News & Views | Published:

Energy science

Fast track for silver

Nature volume 536, pages 150151 (11 August 2016) | Download Citation

A solid composite material has been made that conducts electricity through the rapid transport of silver ions, which diffuse faster than in some liquids. The material holds promise for applications in charge-storage devices. See Article p.159

What happens when two compounds that have contrary properties are mixed together? Do they work against each other, or do they combine constructively to produce unexpected effects? On page 159, Chen et al.1 report an impressive example of the second outcome. They have combined a material that conducts electricity purely through negatively charged electrons with one that conducts through the fast movement of positively charged ions, to create a composite that they call an artificial mixed conductor. The composite exhibits impressively fast ion diffusion, and has the potential to be of use in batteries.
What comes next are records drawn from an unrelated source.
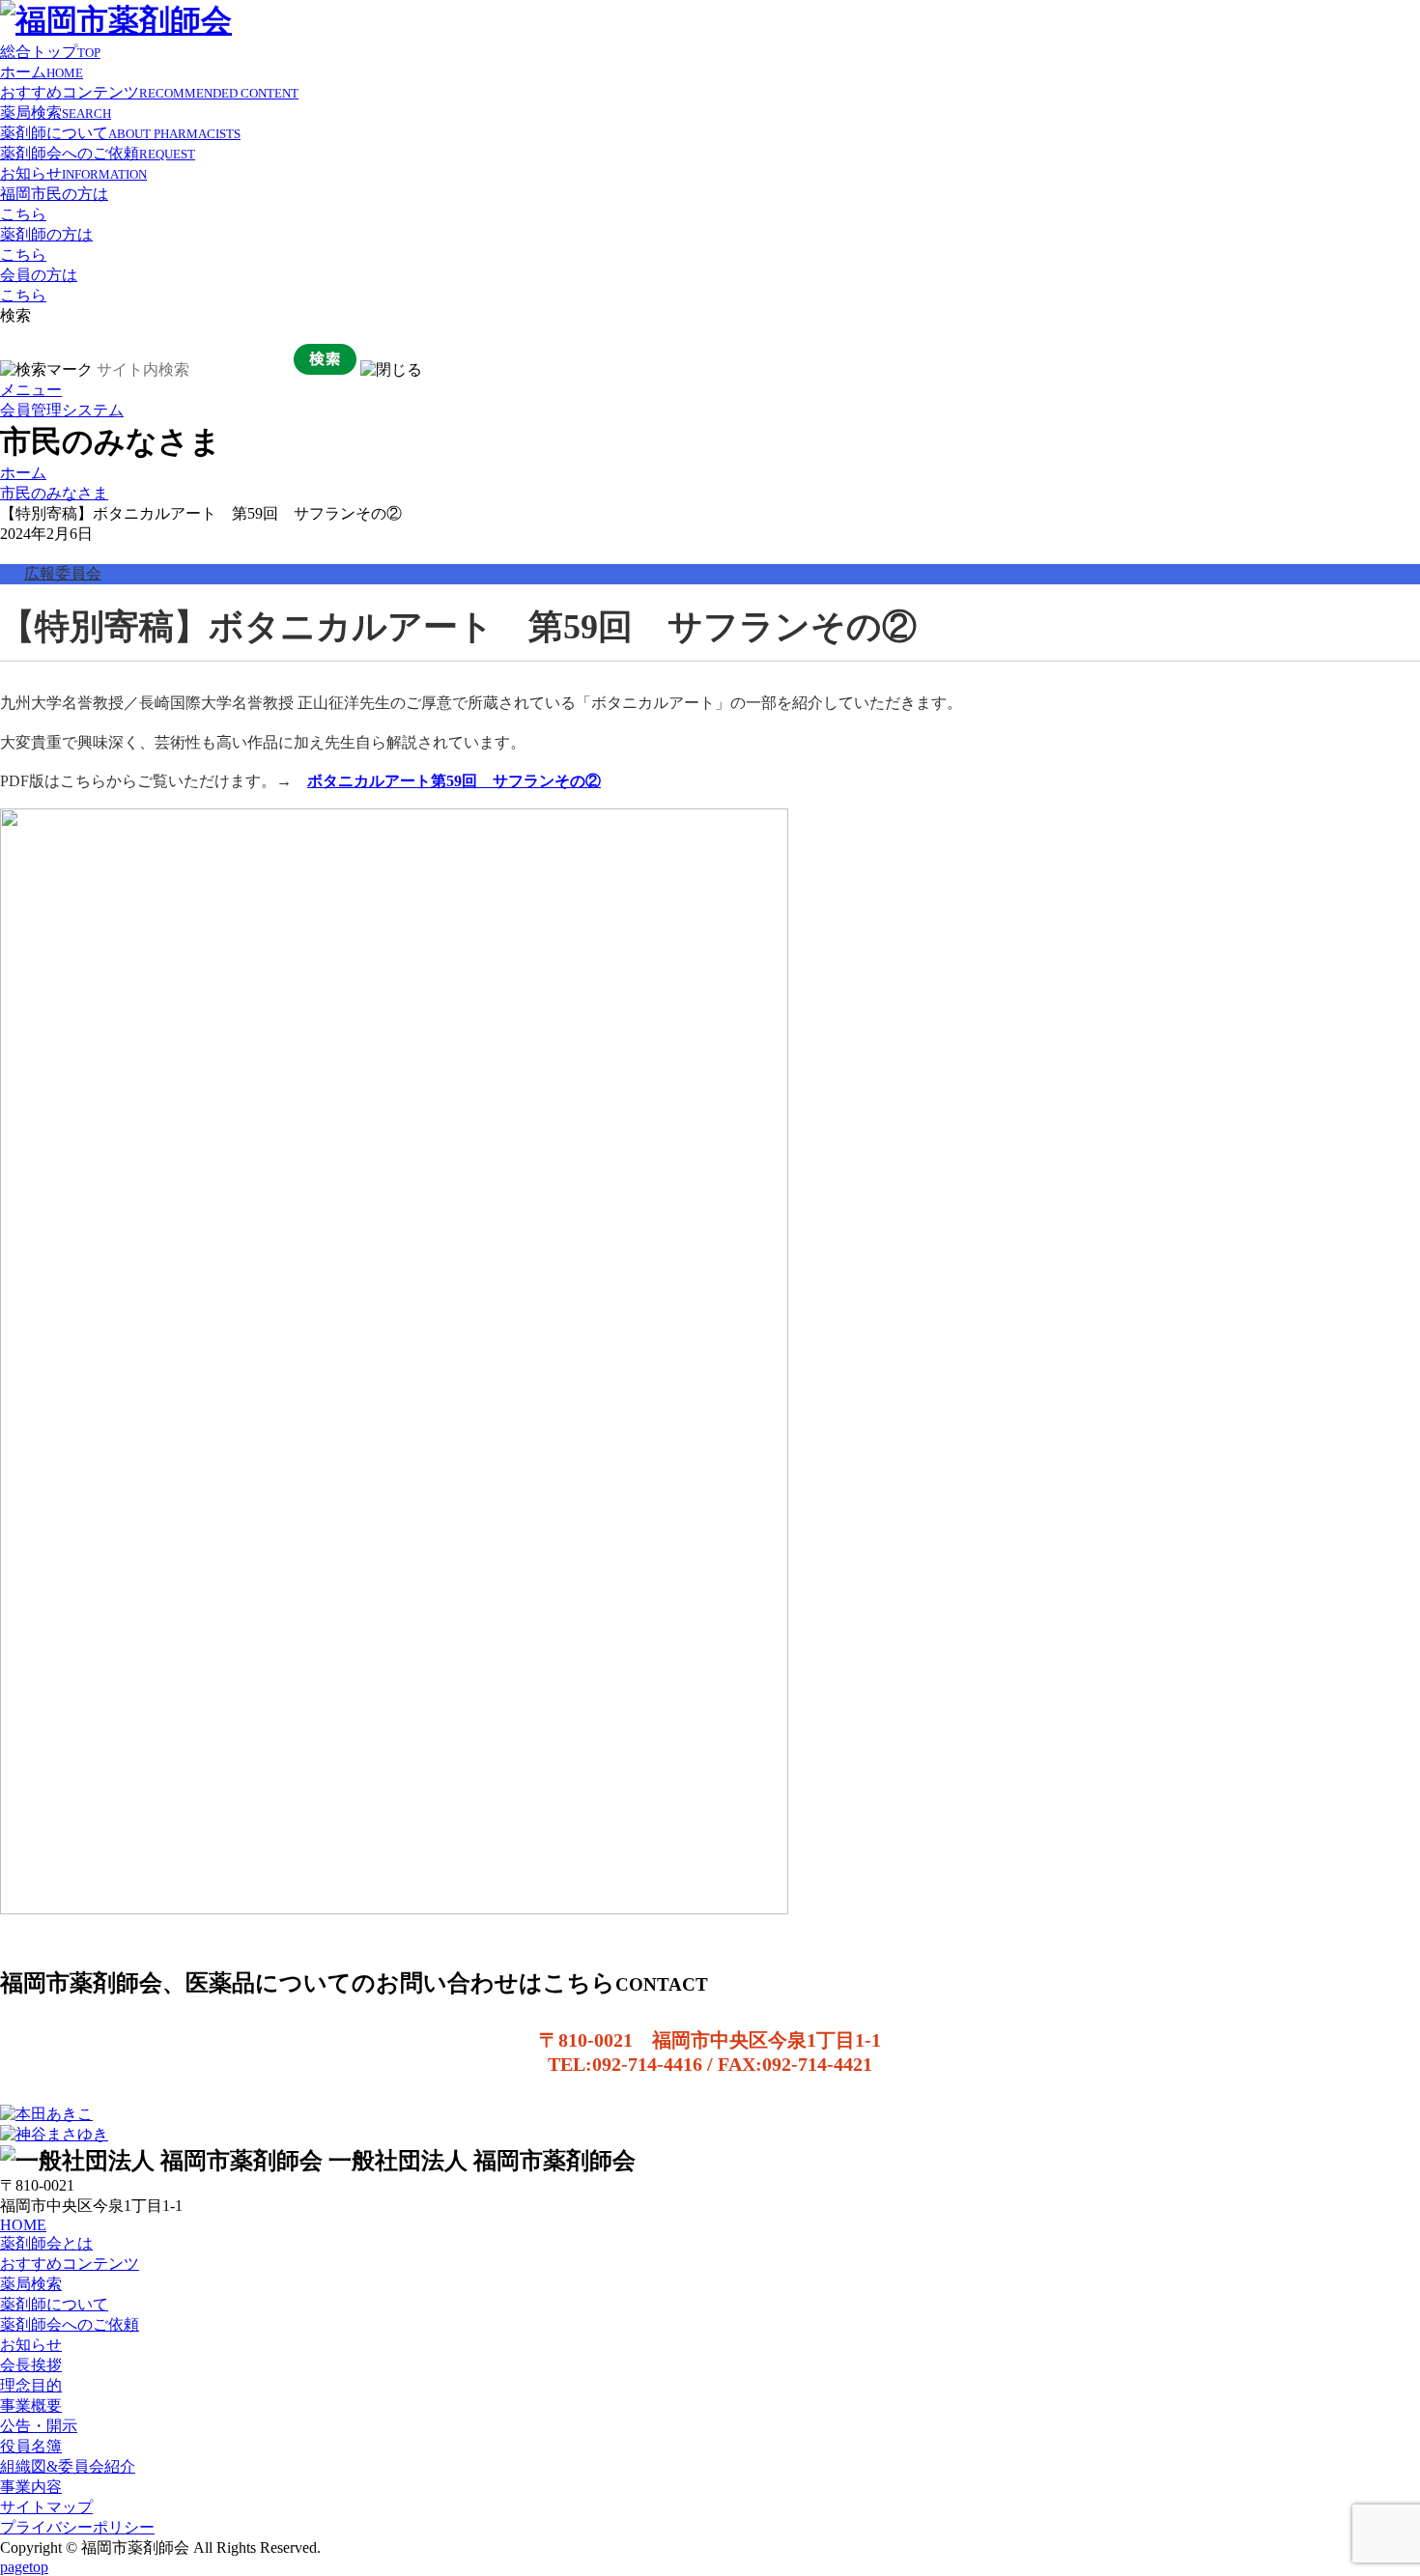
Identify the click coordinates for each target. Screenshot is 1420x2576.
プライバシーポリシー (77, 2527)
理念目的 (31, 2385)
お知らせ (73, 173)
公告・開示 (38, 2426)
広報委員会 (62, 573)
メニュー (31, 390)
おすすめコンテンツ (149, 92)
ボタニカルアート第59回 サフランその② (454, 781)
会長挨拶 (31, 2365)
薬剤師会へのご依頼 (97, 153)
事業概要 (31, 2405)
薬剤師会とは (46, 2243)
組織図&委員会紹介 (67, 2466)
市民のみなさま (54, 493)
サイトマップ (46, 2507)
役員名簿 (31, 2446)
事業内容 (31, 2486)
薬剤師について (120, 133)
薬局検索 (55, 112)
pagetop (24, 2567)
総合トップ (50, 51)
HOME (23, 2225)
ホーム (41, 72)
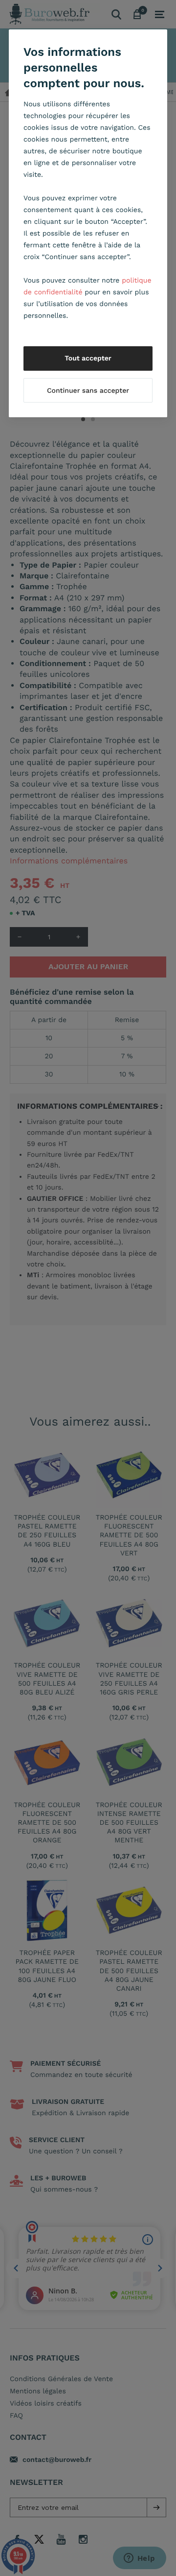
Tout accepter (88, 358)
The electron conductor in the composite is graphite2, a carbon allotrope composed of layers made up of six-membered carbon rings. This layered structure means that conduction in graphite varies with the direction of the current. Graphite can conduct negatively charged electrons but can also host various highly mobile ions, and is a widely used electrode in energy-storage devices. Atomically thin layers of graphite are called graphene, and can act as a membrane that conducts protons3.

The other component in the authors' composite is rubidium silver iodide (RbAg4I5), the best known solid conductor of silver ions at room temperature4. This compound can itself be thought of as a composite of silver iodide (AgI) and rubidium iodide (RbI). Silver ions are positively charged, and are large and heavy compared with most other charge carriers. But the rubidium ions in the iodide framework of RbAg4I5 are perfectly arranged to provide vacant sites for the silver ions to 'jump' into. This allows the silver ions to move almost freely in all directions through the solid.
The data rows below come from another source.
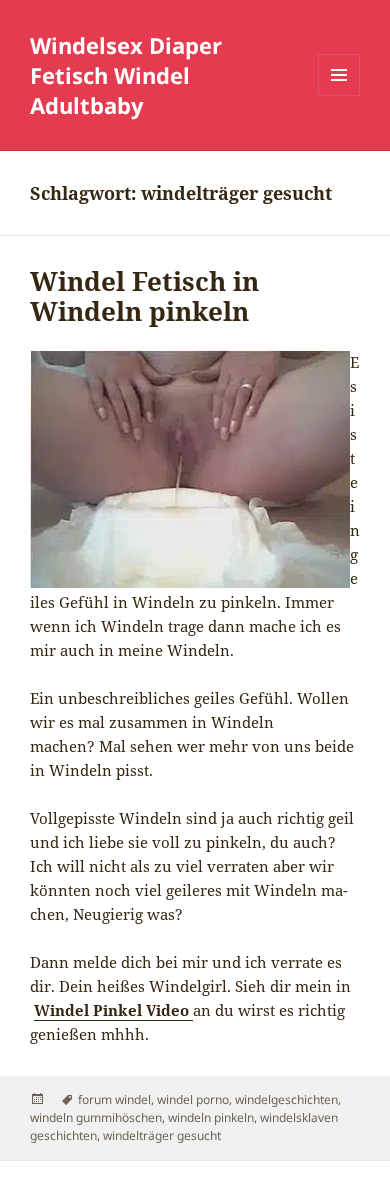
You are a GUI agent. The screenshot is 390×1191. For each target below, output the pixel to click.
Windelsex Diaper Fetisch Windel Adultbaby (126, 75)
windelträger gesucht (162, 1135)
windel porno (193, 1099)
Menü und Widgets (339, 95)
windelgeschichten (286, 1099)
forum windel (114, 1099)
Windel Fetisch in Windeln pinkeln (144, 296)
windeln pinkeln (211, 1117)
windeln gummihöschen (96, 1117)
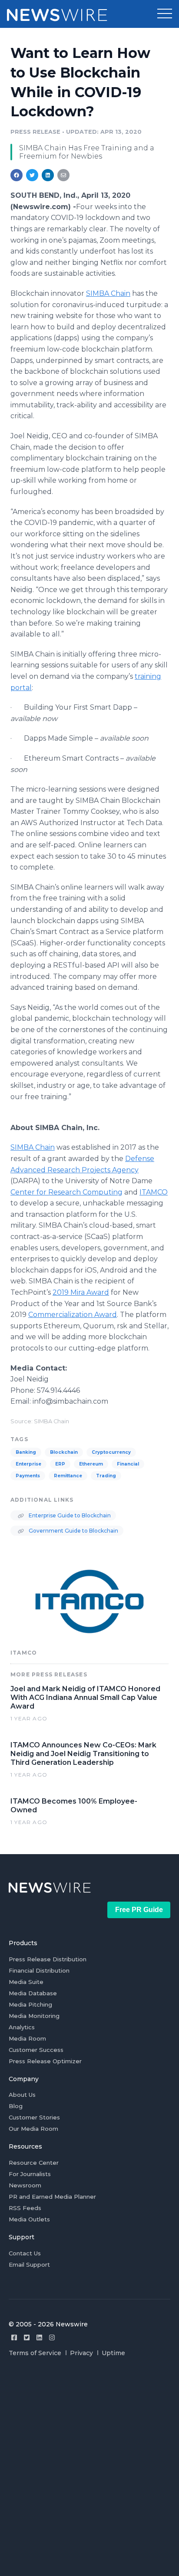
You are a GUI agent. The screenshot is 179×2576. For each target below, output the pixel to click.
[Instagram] (52, 2337)
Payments (28, 1476)
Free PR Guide (139, 1909)
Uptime (113, 2353)
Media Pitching (30, 2004)
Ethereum (91, 1464)
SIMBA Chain (108, 293)
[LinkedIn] (39, 2337)
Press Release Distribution (47, 1959)
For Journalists (30, 2173)
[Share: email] (63, 175)
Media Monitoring (34, 2015)
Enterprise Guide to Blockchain (69, 1515)
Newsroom (25, 2185)
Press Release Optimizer (45, 2061)
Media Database (33, 1993)
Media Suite (26, 1981)
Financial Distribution (39, 1970)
If graphite and RbAg4I5 are combined, then a solid, mixed conductor system might be generated that enables charge transport or conduction by two different charge carriers at the interfaces between the two compounds, potentially offering extremely high conductivity. Conductors that naturally allow conduction through both electron and ion transport have been widely studied and are used in processes that benefit from such optimized conductivity. For example, they have applications in energy-storage devices such as batteries and supercapacitors, and in sensor devices5,6,7.
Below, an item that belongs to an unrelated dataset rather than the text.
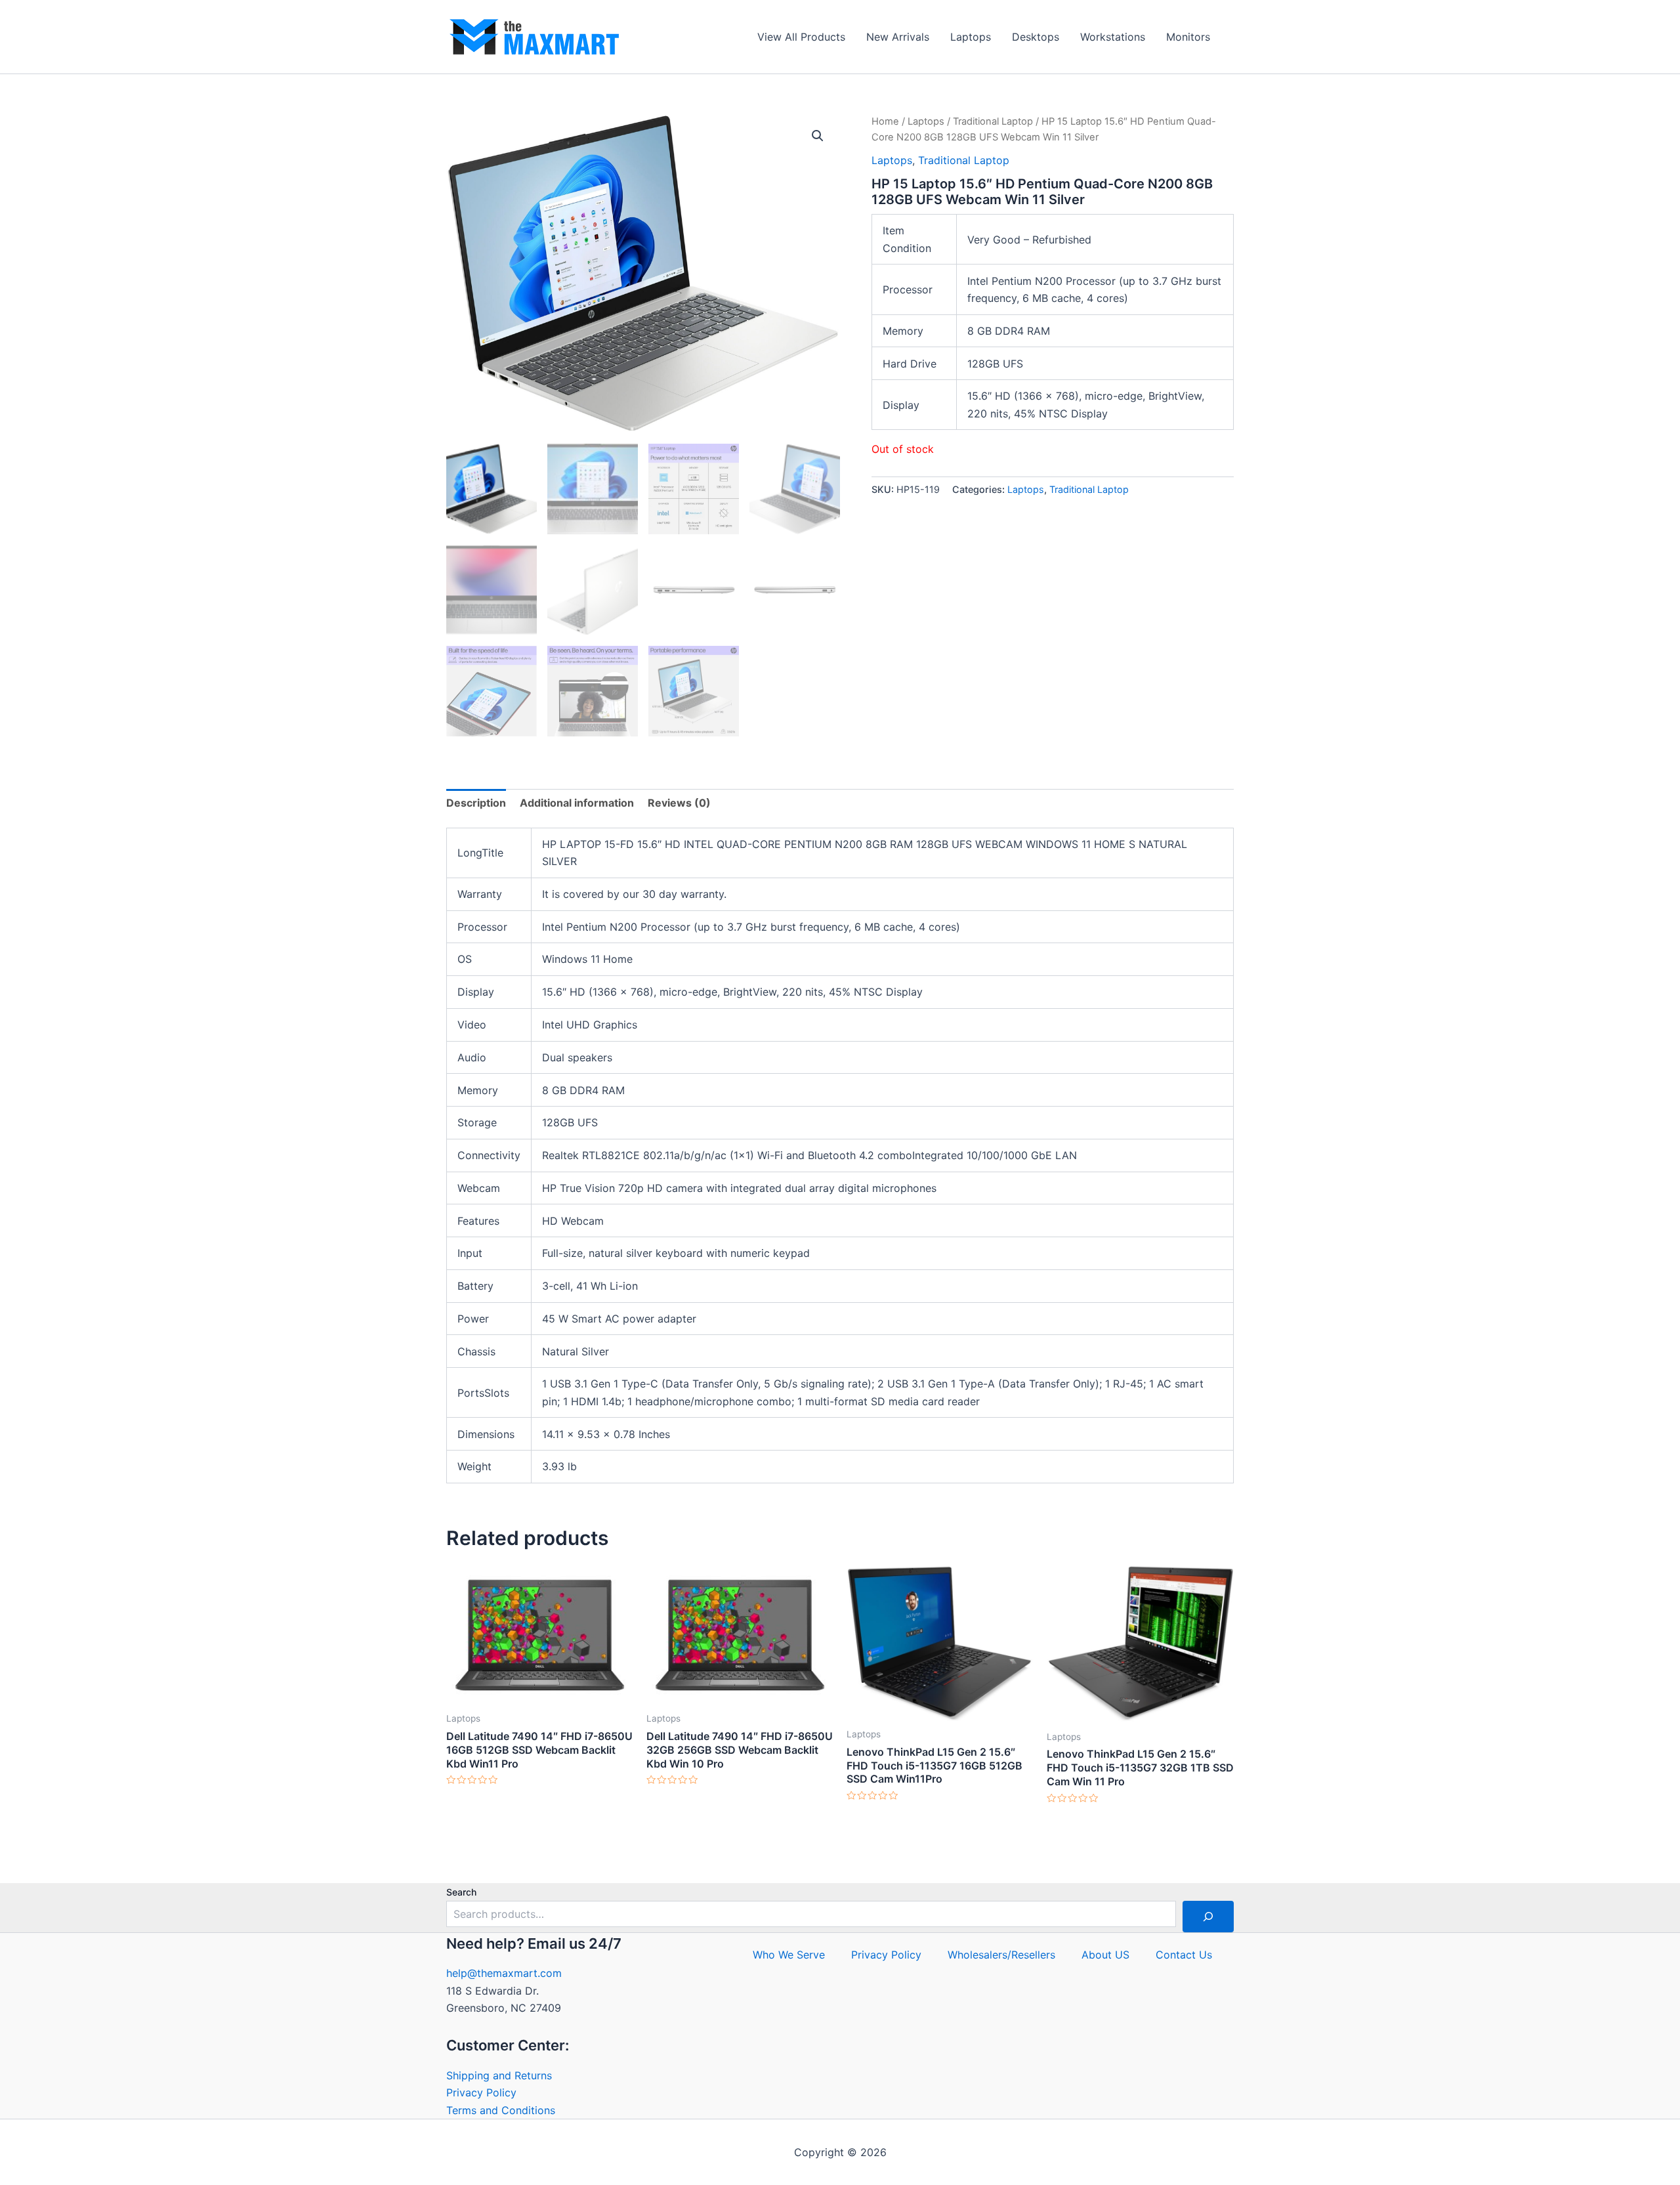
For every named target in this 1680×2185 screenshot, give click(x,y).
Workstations (1112, 36)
Duality of charge transport has another advantage: it can be used to change the stoichiometry (the ratio of atom types described by a chemical formula) of a conductor, because the addition or removal of a given charge carrier can be compensated for by adding or removing the oppositely charged carriers. This enables fast transport, storage and redistribution of mass, which is also useful for charge-storage devices. For example, an extra positively charged ion such as Ag+ can be compensated for by the addition of a negatively charged electron, whereas a vacant Ag+ ion can be balanced by adding an electron hole (a quasiparticle corresponding to the absence of an electron; Fig. 1). In pure electron- or ion-conducting systems, such compensation processes are disfavoured or almost impossible, in most cases because of the lack of oppositely charged carriers. A solution to this problem that allows certain stoichiometry changes could be to combine both types of system to form a hybrid.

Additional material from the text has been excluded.